Evidence That Reducing Stress Improves Skin

If stress worsens eczema, it follows that managing stress should help. Clinical evidence supports this. In a randomized trial published in JAMA Dermatology, adults with eczema who completed a 13-week online mindfulness and self-compassion program alongside their usual treatment showed meaningful improvements compared to those who received standard care alone. Itching intensity before sleep dropped significantly in the mindfulness group, and scratching intensity decreased as well. Participants also had better quality-of-life scores and were more consistent with their skincare routines.

A separate clinical trial found a direct correlation between improvements in anxiety scores and improvements in eczema severity scores. When patients’ tension and anxiety decreased, their skin got better in lockstep, reinforcing that the emotional and physical sides of eczema are tightly linked.

Cognitive behavioral therapy combined with standard dermatologic treatment has also shown benefits over treatment alone, though much of this research has been in children and smaller study groups. The consistent finding across these approaches is that anything that meaningfully lowers your stress response tends to quiet the skin.

Practical Stress Management for Eczema

You don’t need a formal mindfulness program to start addressing stress-related flares, though structured programs do appear to help. Regular physical activity, consistent sleep, and basic relaxation techniques like deep breathing or progressive muscle relaxation all lower the hormonal stress response that feeds into skin inflammation. The American Academy of Dermatology emphasizes that healthy everyday habits, including balanced meals and physical activity, help people manage stress more effectively over time.

Identifying your personal stress patterns matters too.
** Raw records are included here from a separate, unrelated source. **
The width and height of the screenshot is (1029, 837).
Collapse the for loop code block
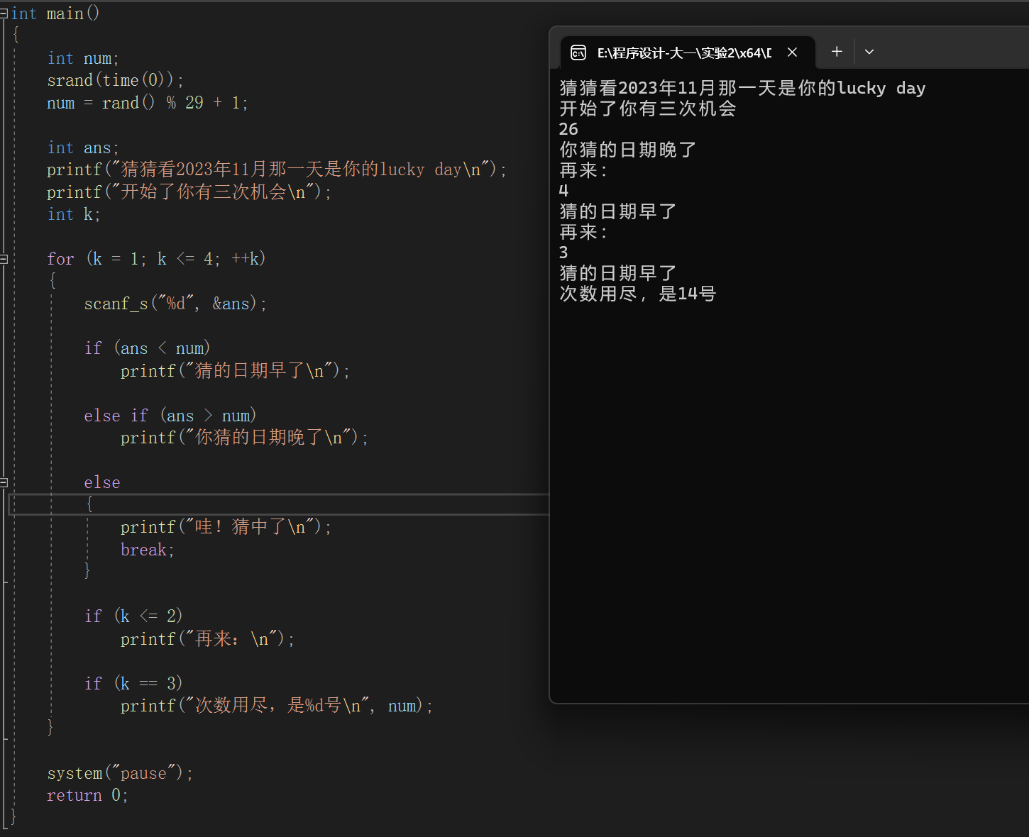pos(4,260)
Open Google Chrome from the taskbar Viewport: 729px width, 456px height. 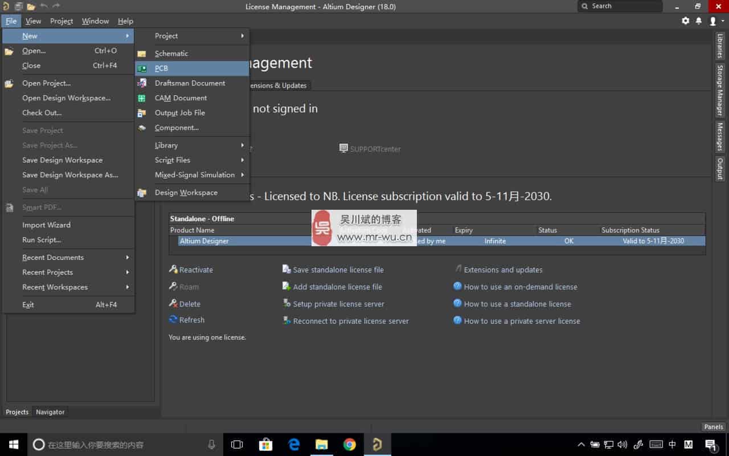[x=349, y=445]
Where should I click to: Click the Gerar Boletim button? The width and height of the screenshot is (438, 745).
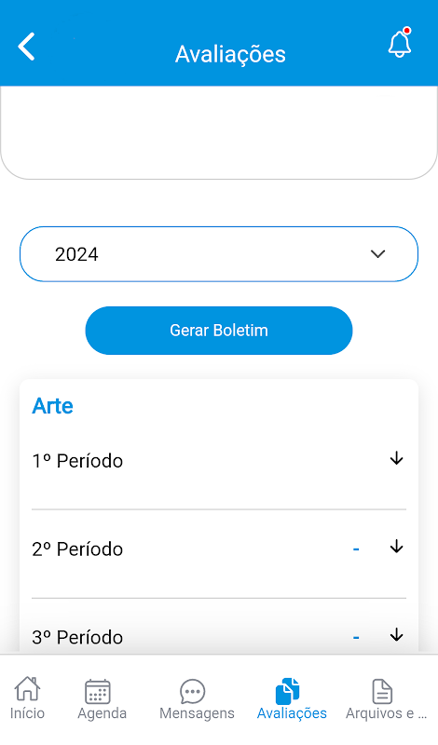tap(219, 331)
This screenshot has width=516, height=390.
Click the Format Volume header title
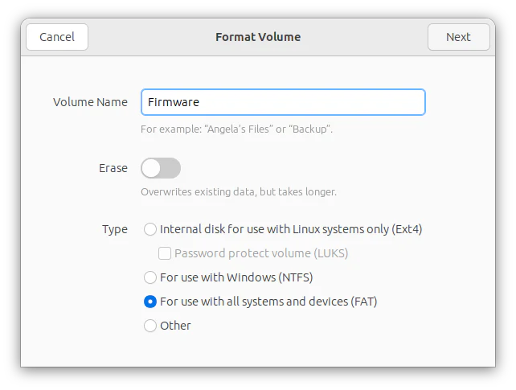point(258,37)
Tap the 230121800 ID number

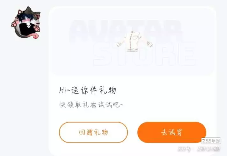click(209, 149)
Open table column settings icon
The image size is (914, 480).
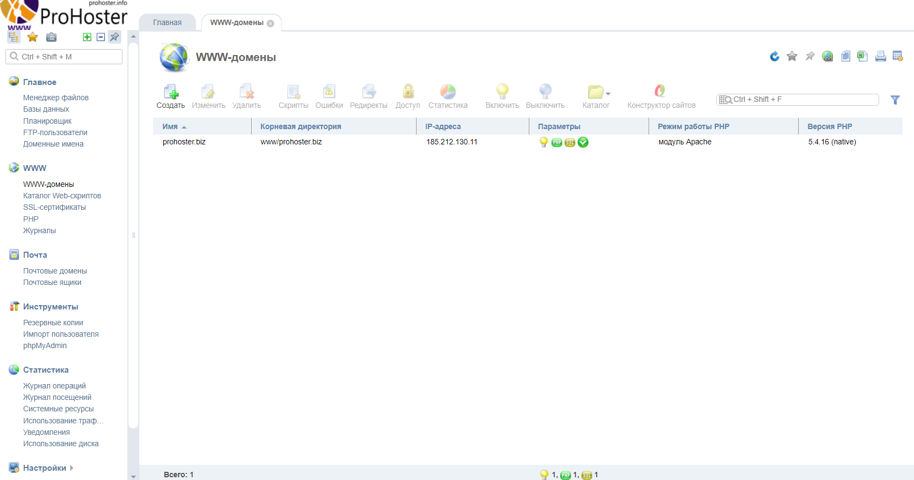click(x=898, y=56)
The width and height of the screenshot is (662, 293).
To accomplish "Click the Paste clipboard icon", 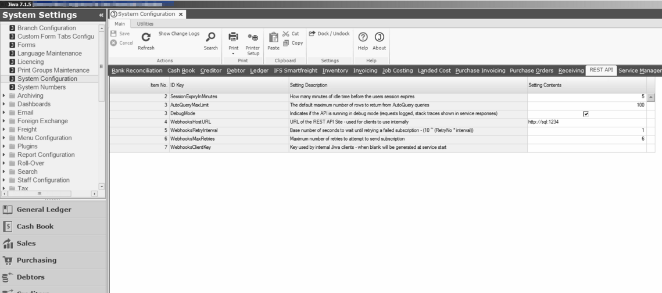I will (273, 38).
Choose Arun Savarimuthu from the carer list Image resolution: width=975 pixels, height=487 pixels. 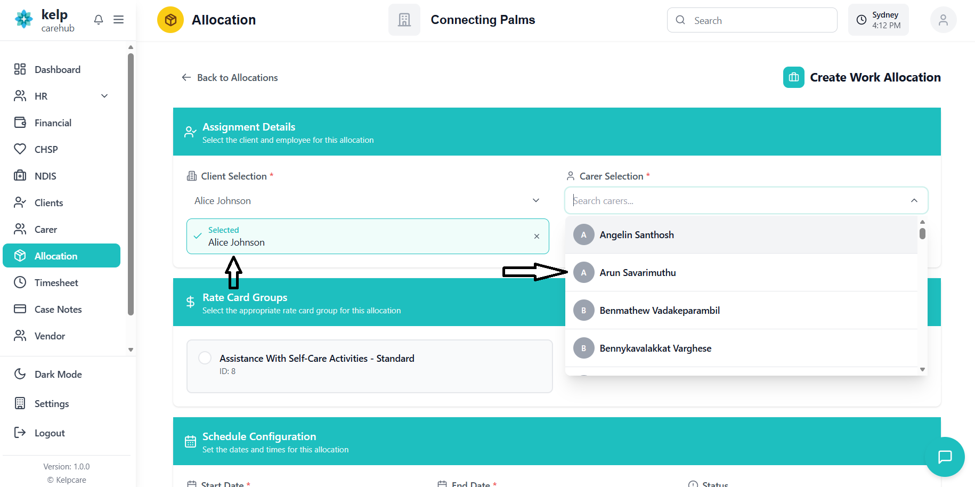(637, 273)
Keeping a simple log of your stress levels alongside your skin symptoms can help you spot connections you might otherwise miss, especially given the delay between a stressful period and a flare. Over time, this makes it easier to intervene early, whether that means adjusting your skincare routine during high-stress weeks or prioritizing rest before your skin spirals.

For children with eczema, stress management looks different but is equally important. Connecting with peers who share similar experiences, such as through support camps or groups, has been shown to reduce stress in kids. Parents’ behavior also plays a significant role: children tend to adopt the stress management habits they see modeled at home, so building healthy routines as a family benefits everyone’s skin and mental health.

Why It Feels Like a Losing Battle

The hardest part of stress-related eczema is the feedback loop. Having visible, itchy skin is itself a source of stress. Sleep disruption from nighttime itching raises stress hormones further. Social embarrassment about flares adds emotional weight. Each layer reinforces the next, and breaking out of the cycle requires addressing both the skin and the stress simultaneously rather than treating them as separate problems.

This is why dermatologists increasingly view eczema as a condition that benefits from psychological support alongside medical treatment. It’s not that the eczema is “in your head.” The inflammation is real, the barrier damage is measurable, and the immune dysfunction is biological. But the brain is a powerful amplifier of all three, and calming that amplifier gives your skin a better chance to heal.